Want to map a drive or perform any other login script when you connect via VPN? Easy. Use PolicyPak Scripts & Triggers with this awesome way to handle this problem.
Hi, this is Jeremy Moskowitz, and in this video, I’m going to show you how you can use PolicyPak Scripts and Triggers to map a drive or do any kind of log on script thing you want after you connect through VPN, and you can do another kind of action like unmap network drives or do any other kind of script when you disconnect from VPN. Before you get started, you should have your script ready to go. I don’t have anything interesting over on my VPN itself, so I’m going to do some stuff locally, but this should give you the idea. For instance, when I connect to VPN, wouldn’t it be amazing when I create a file called echo aaa to a file C:\temp\a.txt. Look at that, I’ve created a file. Then when I’m disconnecting from the VPN, I want to delete C:\temp\a.txt.
These are my two commands. This is going to be my on connect script, and then my other one will be my disconnect script, so I’m going to go ahead and copy that. Time to go over to group policy land or you can do this in PolicyPak MDM land, or you can do this in PolicyPak Cloud land. What we’ll do is we’ll go to PP VPN 123, so we’ll go ahead and create this group policy object here with the Editors, and you can do this on the user or the computer side. I’m going to dive down under PolicyPak on the user side here for this example. Then I’m going to go to Scripts Manager, and I’m going to plunk in that script.
Add a New Policy here and this policy is going to be a Batch script. If you want to do PowerShell or one of the other script types, that’s totally fine. You can run the script – this script will be running fine as the user. If you want to run it as system, you can do that. If you need it to run with a user with elevated rights, we can do that too. You’re off to the races. That’s going to be our connect script.
We don’t need a revert action. What we need is a trigger that say at VPN connect – at VPN connect for any server at all or if you want to specify a server you can do that – * is usually sufficient for most people. Boom. You’re done. On VPN connect, go ahead and make that file happen or map that drive or anything else you wanted to do. The next thing we want to do is our disconnect script, so we’ll go ahead and make a Batch script. Like I said, very simple script. We’re just going to delete that file after we disconnect, so I’ll just paste that in here. Bing, bang, bing. Click Next, and no revert action. We want to make it a trigger. That trigger is going to be on VPN disconnect, and then we will once again say on any server disconnected, and then we’re off to the races.

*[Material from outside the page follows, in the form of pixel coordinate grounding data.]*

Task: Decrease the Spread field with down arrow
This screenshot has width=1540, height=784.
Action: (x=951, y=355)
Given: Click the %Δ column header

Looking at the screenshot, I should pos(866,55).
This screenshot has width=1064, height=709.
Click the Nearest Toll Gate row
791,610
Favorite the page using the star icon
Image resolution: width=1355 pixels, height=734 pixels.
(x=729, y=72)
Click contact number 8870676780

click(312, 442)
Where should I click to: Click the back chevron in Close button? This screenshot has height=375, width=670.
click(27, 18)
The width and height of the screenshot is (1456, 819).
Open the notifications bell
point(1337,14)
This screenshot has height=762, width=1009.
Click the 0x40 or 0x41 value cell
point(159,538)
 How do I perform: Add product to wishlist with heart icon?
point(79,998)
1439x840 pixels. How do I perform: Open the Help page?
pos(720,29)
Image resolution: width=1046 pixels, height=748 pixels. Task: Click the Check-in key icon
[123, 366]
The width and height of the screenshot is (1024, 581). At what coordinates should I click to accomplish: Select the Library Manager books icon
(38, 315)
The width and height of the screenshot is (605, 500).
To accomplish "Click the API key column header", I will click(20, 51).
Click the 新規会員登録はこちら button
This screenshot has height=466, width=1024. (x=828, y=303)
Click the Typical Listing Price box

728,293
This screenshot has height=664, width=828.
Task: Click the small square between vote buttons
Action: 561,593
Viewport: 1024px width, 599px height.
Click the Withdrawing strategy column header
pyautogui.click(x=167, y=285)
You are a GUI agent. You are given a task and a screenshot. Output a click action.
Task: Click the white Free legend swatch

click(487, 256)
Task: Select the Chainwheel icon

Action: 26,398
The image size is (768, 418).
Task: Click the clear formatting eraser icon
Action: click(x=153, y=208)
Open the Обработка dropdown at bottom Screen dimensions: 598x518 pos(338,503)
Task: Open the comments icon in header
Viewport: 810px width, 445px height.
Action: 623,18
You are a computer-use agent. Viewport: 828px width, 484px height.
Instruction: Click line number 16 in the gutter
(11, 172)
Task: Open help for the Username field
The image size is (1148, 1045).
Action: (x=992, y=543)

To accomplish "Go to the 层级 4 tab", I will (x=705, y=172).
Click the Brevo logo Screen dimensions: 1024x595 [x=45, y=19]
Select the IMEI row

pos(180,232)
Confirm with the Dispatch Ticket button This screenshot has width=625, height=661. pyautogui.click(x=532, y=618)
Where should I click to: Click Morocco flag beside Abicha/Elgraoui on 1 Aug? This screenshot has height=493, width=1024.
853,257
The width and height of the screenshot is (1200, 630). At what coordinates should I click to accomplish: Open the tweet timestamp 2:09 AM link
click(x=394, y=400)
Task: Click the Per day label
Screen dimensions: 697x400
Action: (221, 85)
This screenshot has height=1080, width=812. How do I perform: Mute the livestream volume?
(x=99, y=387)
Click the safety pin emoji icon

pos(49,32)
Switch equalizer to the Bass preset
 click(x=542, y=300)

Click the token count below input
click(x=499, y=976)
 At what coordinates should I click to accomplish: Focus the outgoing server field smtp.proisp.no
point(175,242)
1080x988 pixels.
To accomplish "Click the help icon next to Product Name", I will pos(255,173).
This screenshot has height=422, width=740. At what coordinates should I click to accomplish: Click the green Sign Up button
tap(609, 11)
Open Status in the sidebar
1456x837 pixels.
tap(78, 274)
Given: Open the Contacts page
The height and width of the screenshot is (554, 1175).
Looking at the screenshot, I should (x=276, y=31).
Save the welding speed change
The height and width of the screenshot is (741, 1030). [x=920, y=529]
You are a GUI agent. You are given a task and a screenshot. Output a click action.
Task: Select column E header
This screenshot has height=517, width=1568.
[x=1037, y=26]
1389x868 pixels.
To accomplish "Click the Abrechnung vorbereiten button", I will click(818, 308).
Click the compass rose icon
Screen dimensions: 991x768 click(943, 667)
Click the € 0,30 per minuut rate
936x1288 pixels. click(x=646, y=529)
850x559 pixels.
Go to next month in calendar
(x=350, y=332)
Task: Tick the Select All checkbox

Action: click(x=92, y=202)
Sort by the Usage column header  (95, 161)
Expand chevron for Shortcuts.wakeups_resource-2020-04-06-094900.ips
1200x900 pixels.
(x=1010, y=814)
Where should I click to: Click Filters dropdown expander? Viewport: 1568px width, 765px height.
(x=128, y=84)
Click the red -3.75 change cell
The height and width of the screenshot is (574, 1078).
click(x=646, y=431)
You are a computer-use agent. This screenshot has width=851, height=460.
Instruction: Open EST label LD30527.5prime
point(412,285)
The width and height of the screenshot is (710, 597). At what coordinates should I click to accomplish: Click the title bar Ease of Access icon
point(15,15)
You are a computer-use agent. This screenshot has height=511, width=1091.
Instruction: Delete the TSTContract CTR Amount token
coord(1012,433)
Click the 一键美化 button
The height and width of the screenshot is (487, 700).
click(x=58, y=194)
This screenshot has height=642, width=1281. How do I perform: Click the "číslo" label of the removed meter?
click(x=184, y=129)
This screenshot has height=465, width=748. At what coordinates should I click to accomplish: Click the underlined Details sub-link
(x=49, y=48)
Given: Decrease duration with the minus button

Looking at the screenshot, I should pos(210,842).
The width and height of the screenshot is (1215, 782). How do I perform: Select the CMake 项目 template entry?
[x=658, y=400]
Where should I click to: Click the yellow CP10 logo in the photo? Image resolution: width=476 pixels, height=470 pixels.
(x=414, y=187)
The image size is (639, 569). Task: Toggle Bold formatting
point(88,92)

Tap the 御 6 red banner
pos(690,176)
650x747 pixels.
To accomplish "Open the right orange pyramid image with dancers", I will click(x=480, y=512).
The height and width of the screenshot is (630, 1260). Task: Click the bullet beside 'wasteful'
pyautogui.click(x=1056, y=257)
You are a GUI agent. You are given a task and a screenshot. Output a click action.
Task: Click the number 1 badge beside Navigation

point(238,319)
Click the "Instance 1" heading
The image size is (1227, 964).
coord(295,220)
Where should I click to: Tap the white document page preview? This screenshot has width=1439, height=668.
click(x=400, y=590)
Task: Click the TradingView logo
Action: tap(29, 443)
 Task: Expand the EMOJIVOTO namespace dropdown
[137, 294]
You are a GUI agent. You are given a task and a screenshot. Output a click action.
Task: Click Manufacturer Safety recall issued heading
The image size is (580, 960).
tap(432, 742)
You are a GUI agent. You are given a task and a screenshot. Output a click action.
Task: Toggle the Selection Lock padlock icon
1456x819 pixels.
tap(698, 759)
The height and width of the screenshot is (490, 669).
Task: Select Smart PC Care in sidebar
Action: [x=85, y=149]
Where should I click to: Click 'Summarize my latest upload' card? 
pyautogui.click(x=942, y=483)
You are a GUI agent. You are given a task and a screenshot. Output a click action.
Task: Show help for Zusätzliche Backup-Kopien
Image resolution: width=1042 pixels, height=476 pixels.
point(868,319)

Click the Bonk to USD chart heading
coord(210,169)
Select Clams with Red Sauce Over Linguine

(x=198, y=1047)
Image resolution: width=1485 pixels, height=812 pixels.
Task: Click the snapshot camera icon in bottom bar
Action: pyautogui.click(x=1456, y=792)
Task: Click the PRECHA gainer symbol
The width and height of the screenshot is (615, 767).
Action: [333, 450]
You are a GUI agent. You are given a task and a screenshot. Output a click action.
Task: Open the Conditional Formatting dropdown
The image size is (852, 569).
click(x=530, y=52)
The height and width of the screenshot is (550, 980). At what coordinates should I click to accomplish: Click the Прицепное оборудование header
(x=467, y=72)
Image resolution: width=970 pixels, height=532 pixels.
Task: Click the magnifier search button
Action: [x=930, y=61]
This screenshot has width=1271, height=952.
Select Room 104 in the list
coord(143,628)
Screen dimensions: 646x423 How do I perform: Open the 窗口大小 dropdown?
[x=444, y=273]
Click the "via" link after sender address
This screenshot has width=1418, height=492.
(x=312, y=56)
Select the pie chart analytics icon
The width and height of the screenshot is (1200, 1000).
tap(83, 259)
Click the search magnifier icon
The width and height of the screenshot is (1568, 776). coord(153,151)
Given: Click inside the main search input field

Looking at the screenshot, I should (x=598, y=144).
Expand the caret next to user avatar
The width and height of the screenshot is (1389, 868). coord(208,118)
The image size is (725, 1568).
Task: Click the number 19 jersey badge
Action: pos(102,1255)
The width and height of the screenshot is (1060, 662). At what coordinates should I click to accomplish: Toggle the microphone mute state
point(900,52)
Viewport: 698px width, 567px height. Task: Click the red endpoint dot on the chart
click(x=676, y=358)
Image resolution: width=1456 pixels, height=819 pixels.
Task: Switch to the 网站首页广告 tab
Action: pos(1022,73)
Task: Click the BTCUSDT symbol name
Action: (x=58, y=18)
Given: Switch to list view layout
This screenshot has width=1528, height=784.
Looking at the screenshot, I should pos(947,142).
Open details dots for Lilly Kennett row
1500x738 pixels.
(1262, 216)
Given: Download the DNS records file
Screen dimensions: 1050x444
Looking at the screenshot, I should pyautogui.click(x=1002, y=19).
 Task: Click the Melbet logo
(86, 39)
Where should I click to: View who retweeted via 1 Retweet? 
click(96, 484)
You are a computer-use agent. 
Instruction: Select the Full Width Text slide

That’s all there is to it. I’m going to run gpupdate and get my policy here ,and then the next time I connect to my VPN server, I’ll show you that – I’ll delete the file first. It is deleted. Then we’ll show you at connection, we’ll create the file, and at disconnect, we will automatically remove the file. Let’s go ahead and check that out. Just to prove we’re not pulling a fast one on you here, nothing in the temp folder. Here’s my VPN connection. PolicyPak trigger will kick in after the VPN connection is completed, and we’ll watch that file get created in real time. Again, if this was map a drive, run a whole log on script, do anything you want, that’s totally fine. I’m just keeping it simple. There’s my file. All automatic. It did the thing.
Now when it’s time to disconnect – let me go ahead and disconnect here – we have that second trigger, which says on VPN disconnect, what are we going to do? Take another directory here and bang, delete the file. Just like that using PolicyPak Scripts and Triggers, you can do any kind of scripty thing you want on a VPN connection and also a VPN disconnection. Hope this video helps you out. Looking forward to getting you started with PolicyPak real soon. Thank you very much.